INPUT DATA Block Start

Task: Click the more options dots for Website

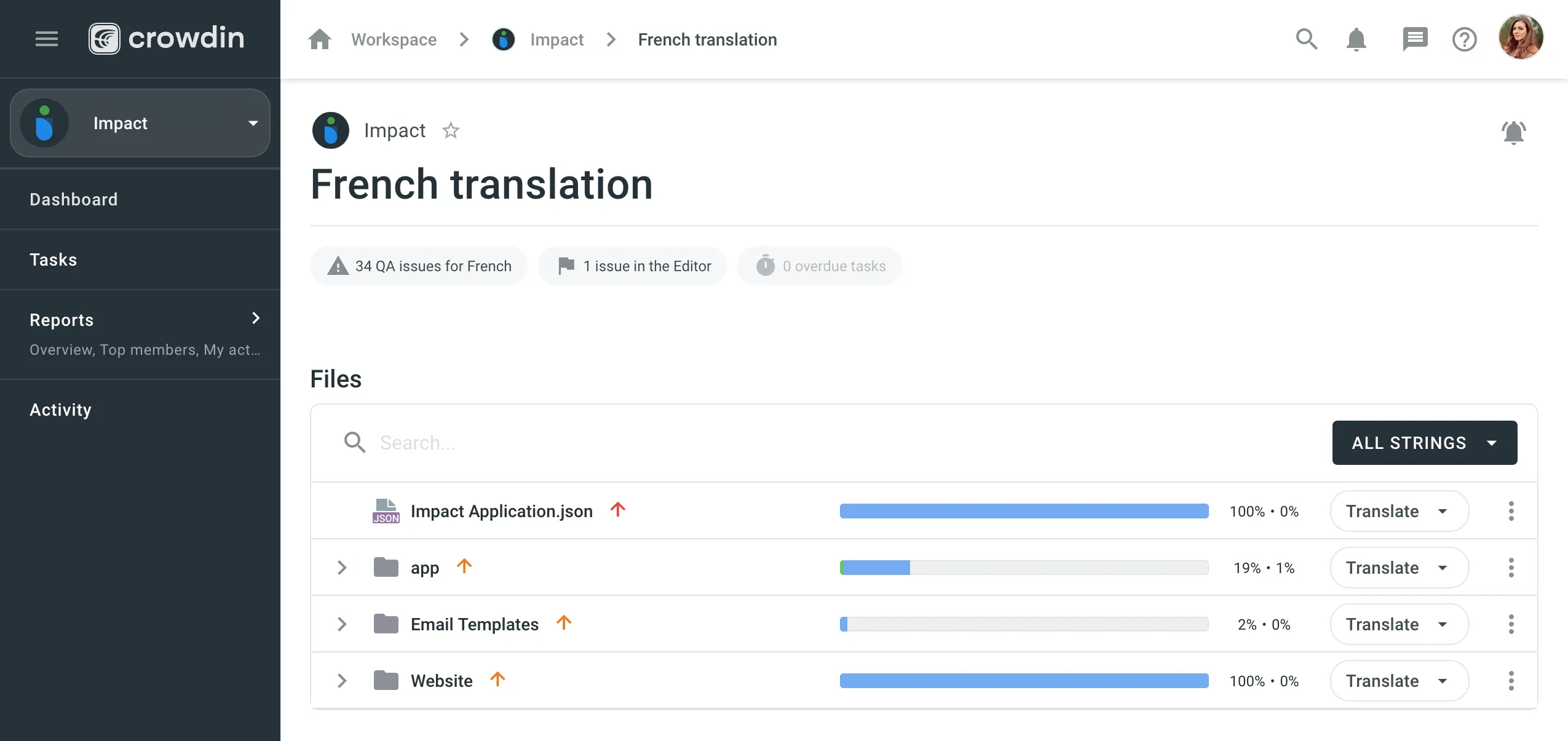Action: pos(1511,681)
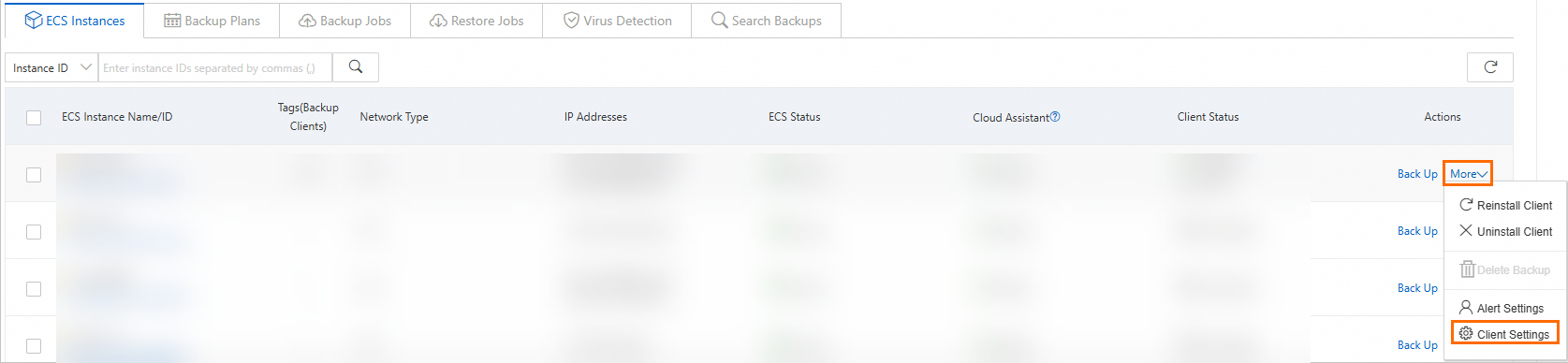Click the Client Settings gear icon
This screenshot has width=1568, height=363.
1466,334
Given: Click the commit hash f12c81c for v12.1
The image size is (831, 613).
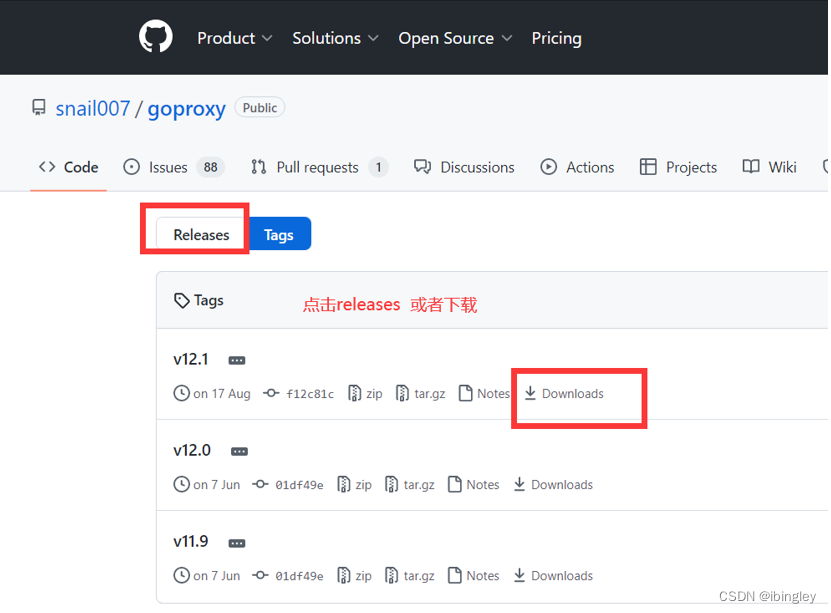Looking at the screenshot, I should [309, 393].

INPUT DATA Block End

## ACTIVITY
What is needed is an exact copy of the lines from the one with "Given: Click the" through the end of the data above, both included, minus any pictures.

## OUTPUT OF THE TASK
Given: Click the commit hash f12c81c for v12.1
The image size is (831, 613).
Looking at the screenshot, I should [309, 393].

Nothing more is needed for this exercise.